Tesla ya cuenta con más de 75.000 Superchargers instalados en todo el mundo
La red de Superchargers de Tesla no para de crecer mes tras mes y ahora ya ha alcanzado la cifra mágica de 75.000 estaciones instaladas
Tesla ha vuelto a demostrar su liderazgo absoluto en infraestructura de recarga para vehículos eléctricos al anunciar la instalación del puesto Supercharger número 75.000 en todo el mundo. Este nuevo récord no solo reafirma su dominio frente a otras redes de carga rápida, sino que también refleja un ritmo de expansión sin precedentes en el sector. La cifra se alcanzó en noviembre de 2025 con la puesta en marcha de un punto especial en Hobart, capital de Tasmania, Australia. Para conmemorar la ocasión, Tesla instaló un cargador único con acabado en color “Glacier Blue” acompañado de una placa que destaca la importancia del acontecimiento.
Lo más sorprendente de este hito no es solo el número en sí, sino la velocidad con la que se ha conseguido. Bastaron menos de cinco meses para que Tesla pasara de 70.000 a 75.000 puestos activos. Y si se observa la evolución en perspectiva, la magnitud del crecimiento resulta aún más asombrosa: en septiembre de 2023 la red alcanzó los 50.000 cargadores; poco más de un año después, en octubre de 2024, llegó a 60.000; en junio de 2025 tocó los 70.000, y ahora, en noviembre, ya supera los 75.000. Todo ello evidencia un crecimiento exponencial sostenido que ningún otro operador de recarga ha logrado replicar.

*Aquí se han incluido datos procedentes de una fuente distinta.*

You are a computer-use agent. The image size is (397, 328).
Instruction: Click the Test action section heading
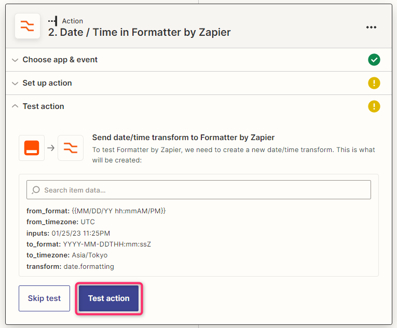(x=43, y=106)
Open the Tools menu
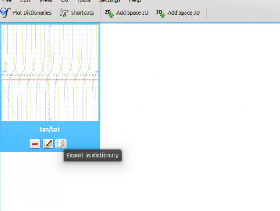 83,1
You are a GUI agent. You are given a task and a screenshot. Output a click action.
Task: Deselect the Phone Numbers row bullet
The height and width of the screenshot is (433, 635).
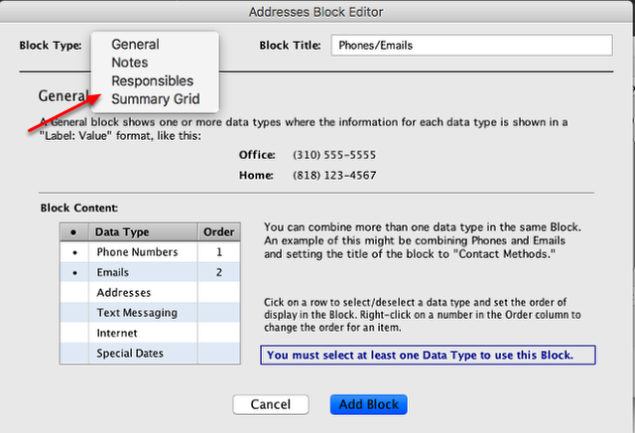(x=74, y=252)
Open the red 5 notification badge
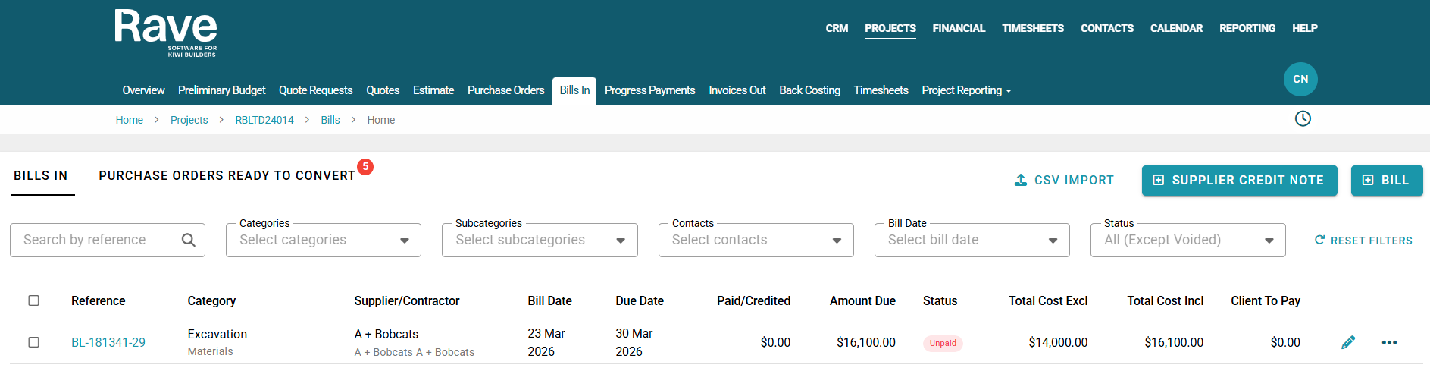The height and width of the screenshot is (368, 1430). click(x=365, y=166)
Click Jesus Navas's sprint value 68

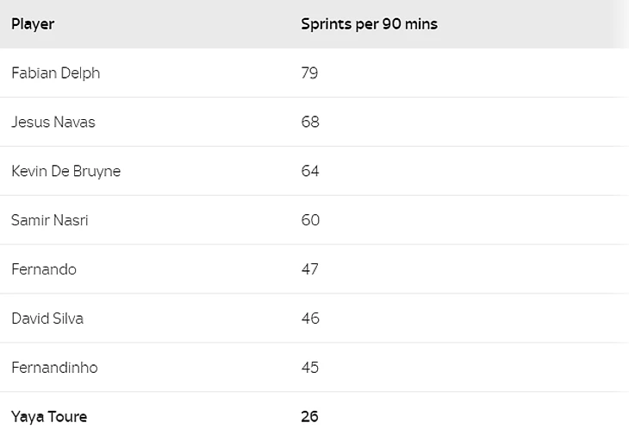click(309, 123)
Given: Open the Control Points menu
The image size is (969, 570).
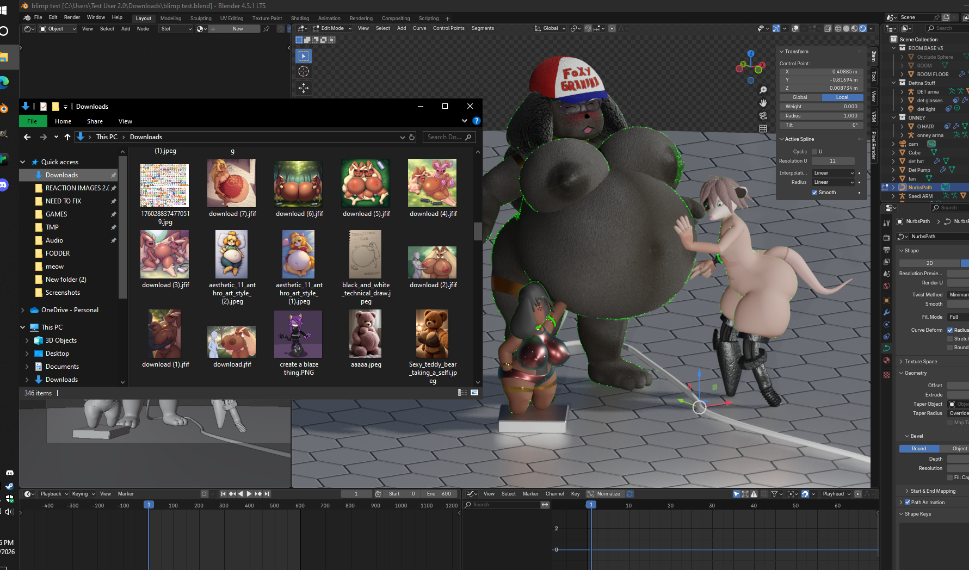Looking at the screenshot, I should [x=448, y=28].
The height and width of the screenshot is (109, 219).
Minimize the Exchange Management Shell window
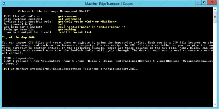tap(198, 2)
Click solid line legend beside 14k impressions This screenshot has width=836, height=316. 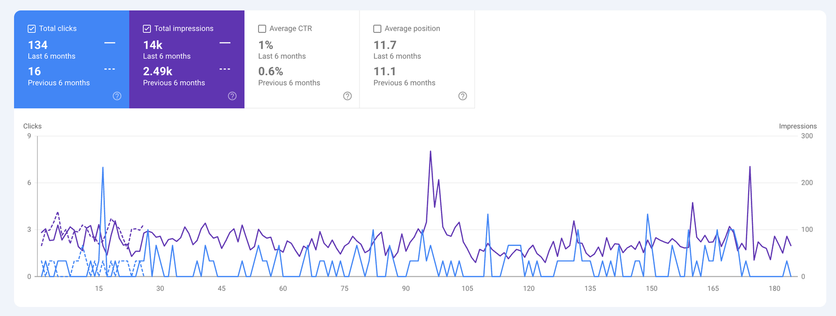225,43
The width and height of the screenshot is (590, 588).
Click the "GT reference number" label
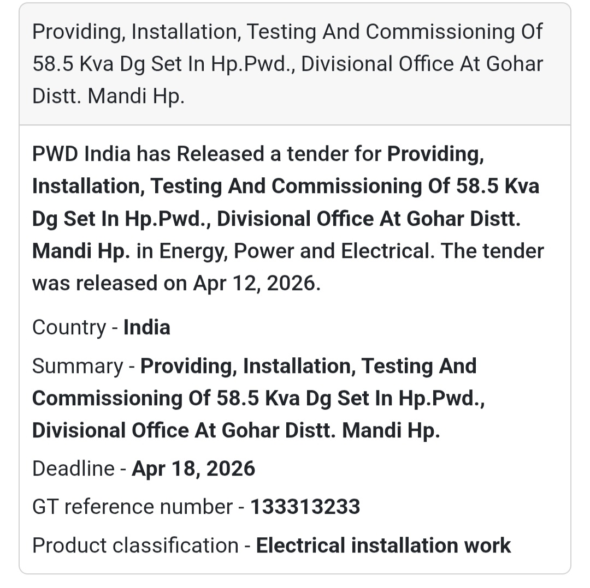[132, 507]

Una red que no deja de crecer
Desde 2020, Tesla ha añadido más de 47.000 nuevos puestos de recarga a su red global, lo que implica una media superior a los 10.000 nuevos puntos al año. Solo en 2024, se instalaron más de 10.600 Superchargers, lo que equivale a más de 30 nuevas unidades por día. Y en el primer trimestre de 2025, la compañía sumó otros 2.200 cargadores en distintas regiones del planeta. Este despliegue no solo mejora la disponibilidad de carga para los usuarios de Tesla, sino que empieza a beneficiar también a conductores de otras marcas gracias a la apertura progresiva de la red a terceros mediante conectores compatibles.
La expansión también ha sido geográficamente estratégica. Aunque Tesla ya contaba con presencia consolidada en Norteamérica, Europa y Asia, en el último año ha extendido su infraestructura a nuevos mercados como Chile —donde se inauguró el primer Supercharger en Sudamérica—, Filipinas y Estonia, país que se convirtió recientemente en el número 53 en sumarse a la red global de recarga del fabricante californiano.

Nueva generación de cargadores y apertura a otras marcas
Otro factor clave detrás de este éxito es la evolución tecnológica de los propios Superchargers. La cuarta generación, conocida como V4, incorpora mejoras como cables más largos —facilitando su uso en vehículos de cualquier fabricante— y capacidades de carga más rápidas, llegando a potencias de hasta 250 kW. Estos puestos también están preparados para ofrecer sistemas de pago universales, lo que facilitará su uso por parte de conductores que no pertenecen al ecosistema Tesla.
Con esta estrategia, Tesla no solo refuerza su red para sus propios usuarios, sino que se posiciona como un actor clave en la estandarización de la recarga rápida a nivel global. En Europa, por ejemplo, su papel está siendo cada vez más relevante frente a otras redes como Ionity, que aunque cuenta con respaldo de varios fabricantes, todavía no alcanza ni de lejos el ritmo de expansión ni la densidad de cobertura de la red de Tesla.
Hacia los 80.000 y más allá
Con un ritmo de despliegue que ronda los 10.000 a 12.000 nuevos puestos al año, Tesla va camino de superar los 80.000 Superchargers a mediados de 2026. Más allá de las cifras, lo importante es lo que estas representan: una infraestructura que crece al ritmo de la demanda real de vehículos eléctricos, facilitando los viajes de larga distancia, reduciendo la ansiedad por la autonomía y contribuyendo de forma decisiva a la transición energética.
Para los conductores europeos, este crecimiento significa una mayor facilidad para moverse por todo el continente, con una red cada vez más densa y accesible, no solo para quienes conducen un Tesla, sino también para otros usuarios de vehículos eléctricos. Y para la industria en su conjunto, este nuevo hito establece un listón que empuja al resto de operadores a acelerar su propia expansión.